No pasó eso con Mario, que me resultó simpático y fácil de llevar. Recuerdo con bastante claridad esas carpetas historiadas con marcas e inscripciones de nombres y fechas que innumerables manos de pintura no lograban borrar del todo. Recuerdo también los tinteros empotrados en un agujero en la parte alta de la carpeta y los rasposos lapiceros cuya aguda punta usaban los más díscolos para las feroces batallas entre “nazis”, “japoneses” y “aliados”.

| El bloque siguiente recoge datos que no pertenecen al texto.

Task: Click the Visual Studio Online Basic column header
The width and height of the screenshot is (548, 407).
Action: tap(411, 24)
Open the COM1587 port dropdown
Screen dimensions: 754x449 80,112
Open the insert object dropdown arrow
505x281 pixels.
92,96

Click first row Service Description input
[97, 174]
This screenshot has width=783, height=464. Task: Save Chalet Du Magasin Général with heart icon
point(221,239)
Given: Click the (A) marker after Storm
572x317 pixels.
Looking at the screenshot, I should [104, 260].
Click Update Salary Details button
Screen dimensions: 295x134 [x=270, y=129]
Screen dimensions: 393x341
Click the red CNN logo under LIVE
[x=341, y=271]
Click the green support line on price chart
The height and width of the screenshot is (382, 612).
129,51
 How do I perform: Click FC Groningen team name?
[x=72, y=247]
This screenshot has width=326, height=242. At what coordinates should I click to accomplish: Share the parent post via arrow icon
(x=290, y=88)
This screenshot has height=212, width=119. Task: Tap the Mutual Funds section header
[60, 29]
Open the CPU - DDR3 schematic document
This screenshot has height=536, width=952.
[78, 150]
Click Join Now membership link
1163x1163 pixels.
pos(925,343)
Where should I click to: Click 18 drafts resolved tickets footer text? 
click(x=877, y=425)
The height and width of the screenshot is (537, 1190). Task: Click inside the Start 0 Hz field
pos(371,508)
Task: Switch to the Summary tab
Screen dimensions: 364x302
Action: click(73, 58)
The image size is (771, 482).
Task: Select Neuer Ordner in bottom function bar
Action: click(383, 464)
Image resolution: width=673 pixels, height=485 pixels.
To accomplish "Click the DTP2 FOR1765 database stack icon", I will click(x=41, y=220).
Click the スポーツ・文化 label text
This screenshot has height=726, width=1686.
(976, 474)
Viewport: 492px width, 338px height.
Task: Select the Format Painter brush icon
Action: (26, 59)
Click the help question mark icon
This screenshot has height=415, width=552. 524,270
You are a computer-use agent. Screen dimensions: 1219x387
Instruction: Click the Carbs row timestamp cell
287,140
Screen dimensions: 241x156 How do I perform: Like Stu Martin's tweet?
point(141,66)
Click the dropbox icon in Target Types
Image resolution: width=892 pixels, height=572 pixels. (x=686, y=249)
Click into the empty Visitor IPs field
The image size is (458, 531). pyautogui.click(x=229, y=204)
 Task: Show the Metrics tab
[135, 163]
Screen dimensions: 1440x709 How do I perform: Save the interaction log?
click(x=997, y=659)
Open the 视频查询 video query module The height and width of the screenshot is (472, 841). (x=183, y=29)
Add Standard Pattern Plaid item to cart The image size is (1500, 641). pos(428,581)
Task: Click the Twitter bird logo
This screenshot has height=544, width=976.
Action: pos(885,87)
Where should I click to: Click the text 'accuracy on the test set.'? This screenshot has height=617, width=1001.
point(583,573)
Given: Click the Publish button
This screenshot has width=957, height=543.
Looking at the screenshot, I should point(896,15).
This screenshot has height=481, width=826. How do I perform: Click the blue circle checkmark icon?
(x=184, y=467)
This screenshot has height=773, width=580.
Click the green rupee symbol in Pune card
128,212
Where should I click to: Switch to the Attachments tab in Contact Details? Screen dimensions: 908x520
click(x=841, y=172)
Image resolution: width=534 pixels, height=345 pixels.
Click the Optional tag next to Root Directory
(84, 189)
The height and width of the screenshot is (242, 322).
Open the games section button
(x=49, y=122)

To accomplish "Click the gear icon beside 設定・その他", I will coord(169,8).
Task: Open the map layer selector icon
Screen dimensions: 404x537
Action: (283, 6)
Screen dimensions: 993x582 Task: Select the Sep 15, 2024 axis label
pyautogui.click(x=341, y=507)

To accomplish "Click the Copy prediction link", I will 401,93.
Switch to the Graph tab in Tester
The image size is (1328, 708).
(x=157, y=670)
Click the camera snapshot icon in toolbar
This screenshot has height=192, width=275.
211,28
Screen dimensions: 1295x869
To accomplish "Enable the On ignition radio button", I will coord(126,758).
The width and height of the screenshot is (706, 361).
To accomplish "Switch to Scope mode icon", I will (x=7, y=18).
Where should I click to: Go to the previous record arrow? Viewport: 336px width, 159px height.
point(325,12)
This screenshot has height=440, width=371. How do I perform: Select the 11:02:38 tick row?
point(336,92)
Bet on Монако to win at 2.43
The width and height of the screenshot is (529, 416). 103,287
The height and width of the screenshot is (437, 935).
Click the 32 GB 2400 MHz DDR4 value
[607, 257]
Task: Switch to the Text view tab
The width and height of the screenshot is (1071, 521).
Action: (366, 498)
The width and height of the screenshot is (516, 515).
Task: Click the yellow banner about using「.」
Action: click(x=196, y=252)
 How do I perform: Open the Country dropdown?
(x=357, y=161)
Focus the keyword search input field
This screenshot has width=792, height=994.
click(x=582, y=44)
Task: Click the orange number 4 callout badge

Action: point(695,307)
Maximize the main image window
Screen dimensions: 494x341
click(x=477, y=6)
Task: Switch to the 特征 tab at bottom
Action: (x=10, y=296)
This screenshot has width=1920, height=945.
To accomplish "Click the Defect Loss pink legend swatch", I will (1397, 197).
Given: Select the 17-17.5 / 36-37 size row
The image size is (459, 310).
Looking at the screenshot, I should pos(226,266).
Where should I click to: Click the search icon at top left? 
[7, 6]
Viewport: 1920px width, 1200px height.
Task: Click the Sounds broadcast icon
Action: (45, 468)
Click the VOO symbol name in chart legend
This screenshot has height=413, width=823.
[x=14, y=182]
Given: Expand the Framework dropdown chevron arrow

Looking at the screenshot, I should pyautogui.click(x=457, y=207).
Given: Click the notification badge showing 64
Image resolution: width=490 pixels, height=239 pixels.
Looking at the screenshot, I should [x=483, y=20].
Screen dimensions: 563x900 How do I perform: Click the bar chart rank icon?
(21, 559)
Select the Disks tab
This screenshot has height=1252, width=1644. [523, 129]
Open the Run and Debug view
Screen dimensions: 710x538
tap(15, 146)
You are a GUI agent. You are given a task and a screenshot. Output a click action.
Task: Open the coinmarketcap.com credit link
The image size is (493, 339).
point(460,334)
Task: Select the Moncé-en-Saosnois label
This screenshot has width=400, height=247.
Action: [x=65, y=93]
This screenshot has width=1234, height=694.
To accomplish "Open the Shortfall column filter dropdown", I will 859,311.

El testimonio más vivo de esa naciente amistad es un recuerdo que Mario ha conservado y del que yo sólo sé por su versión que él ha repetido en incontables reuniones y actos literarios. Según su memoria, yo le regalé una foto recortada de un periódico con el rostro de Ana María Álvarez Calderón, la bella Señorita Perú de 1949 (en esa época no se usaba el membrete Miss Perú) con una dedicatoria mía que rezaba: “A Mario, mi compañero de carpeta”. Creo que entre sus papeles él guarda todavía ese documento de aquellos tempranos años.
No puedo recordar si, aparte del fútbol y el cine de consumo, hablaba con Mario de cosas literarias. Pero hay un testimonio que también figura entre sus papeles de esa época: la revistilla que imprimimos, con los dedos manchados de tinta de un viejo mimeógrafo con él y otros compañeros de clase. En uno de sus primeros números (¿o fue el único?) Mario publicó un poema festivo en el que se burlaba de sí mismo, y yo una prosa odiosamente patriótica que celebraba al héroe Francisco Bolognesi. El paso de Mario por La Salle fue breve, porque al acabar el segundo año de secundaria su padre decidió “hacerlo hombre” y lo envió al Colegio Militar Leoncio Prado. Allí descubrió un mundo por completo distinto del de La Salle, pero esa es otra historia mucho más conocida que la ocurrida cuando compartíamos carpeta.